Designing the Reproducibility Program for NeurIPS 2020

--

Joelle Pineau, McGill & FAIR

Koustuv Sinha, McGill & FAIR

Reproducibility Chairs, Organizing Committee NeurIPS 2020

In 2019, the Neural Information Processing Systems (NeurIPS) conference launched its first ever Reproducibility Program, to support high quality writing and exchange of research results across the machine-learning community. Having learned from this first experience, we’re returning as Reproducibility Chairs for NeurIPS 2020. We’re excited to share what we learned from last year, and describe what we have in store for this year.

Code submission policy

The NeurIPS 2019 code-submission policy encouraged all accepted papers to be accompanied by the necessary software and data artifacts to reproduce the results. It is worth noting that code submission was not mandatory, and the code was not expected to be used during the review process to decide on the soundness of the work. The guidance was “expect[ed] (…) only for accepted papers, and only by the camera-ready deadline”. Given this flexibility, about 40% of authors reported that they had provided a link to code at the submission stage, and 75% of accepted papers were accompanied by a link to code at their final submission. These numbers compared quite favorably to the roughly 50% of accepted papers at NeurIPS 2018 that included a link to code — -an impressive increase in just one year!

For 2020, authors are strongly encouraged (though it is still not yet mandatory) to upload their code as part of the supplementary material at submission time, to help reviewers assess the quality of the work. Furthermore, we are now providing guidelines and templates for code submission. These were prepared by our friends at Papers with Code, after their careful analysis of the impact (as measured by github stars) of different components of submitted repositories. Their analysis is described in further detail here. We highly recommend the analysis to anyone planning to submit a NeurIPS 2020 paper that includes empirical results.

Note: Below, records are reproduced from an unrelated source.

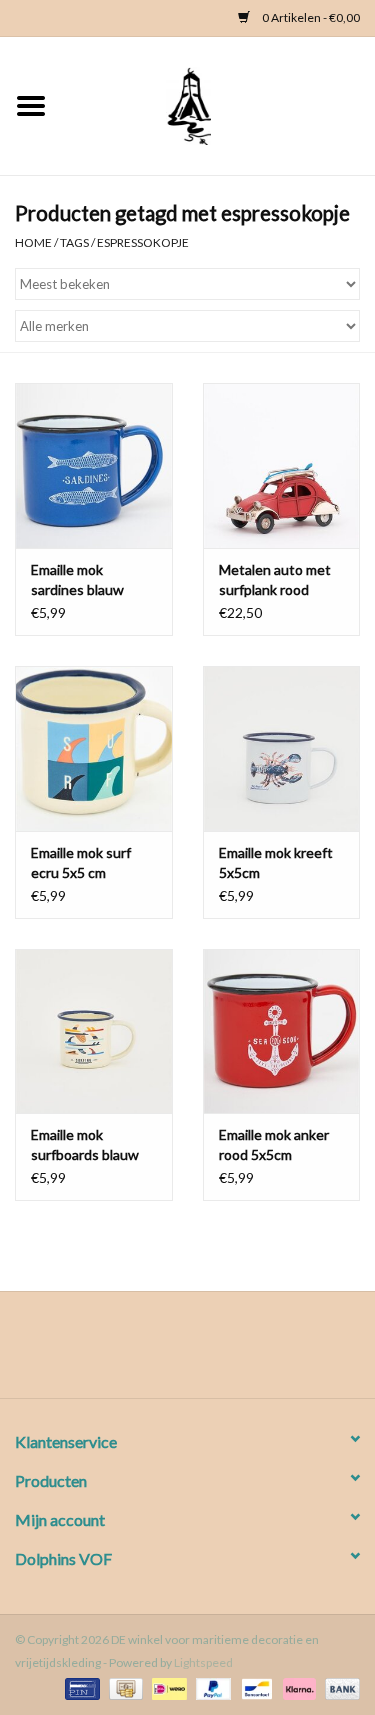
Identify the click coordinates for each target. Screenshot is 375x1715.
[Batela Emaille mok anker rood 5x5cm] (282, 1031)
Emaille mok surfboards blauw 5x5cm (85, 1145)
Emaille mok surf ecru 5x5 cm (81, 862)
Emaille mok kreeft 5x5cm (276, 862)
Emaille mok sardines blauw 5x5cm (77, 580)
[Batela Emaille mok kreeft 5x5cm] (282, 748)
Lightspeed (203, 1662)
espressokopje (143, 242)
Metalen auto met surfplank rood (275, 579)
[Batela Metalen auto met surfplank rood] (282, 465)
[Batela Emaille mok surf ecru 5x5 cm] (94, 748)
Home (33, 242)
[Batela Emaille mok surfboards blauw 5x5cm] (94, 1031)
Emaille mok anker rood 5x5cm (274, 1144)
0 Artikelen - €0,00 (310, 17)
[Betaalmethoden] (79, 1687)
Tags (74, 242)
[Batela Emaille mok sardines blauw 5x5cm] (94, 465)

These changes were shaped by feedback from 2019 reviewers. After each review, reviewers were asked whether they looked at the code: 13% said yes (21% said no, the rest said it did not apply, perhaps in many cases because code was not available at that time). Furthermore, in the cases where code was not provided, when asked whether they wished it had been available — 21% of respondents said yes (36% said no; 43% said it did not apply). Perhaps most interesting, we found that the availability of code at submission (as indicated by authors) was highly positively associated with the reviewer score (p < 1e − 08).

Reproducibility Challenge

The NeurIPS 2019 Reproducibility Challenge officially started in early November 2019, right after the final paper submission deadline, so that participants could have the benefit of any code submission by authors. At that point in the review process, the authors’ identity was also known, allowing collaborative interaction between participants and authors. We used OpenReview.net to enable communication between authors and challenge participants. A total of 173 papers were claimed for reproduction. This is a 92% increase since the last Reproducibility Challenge at ICLR 2019. Participants came from 73 different institutions distributed around the world, including 63 universities and 10 industrial labs.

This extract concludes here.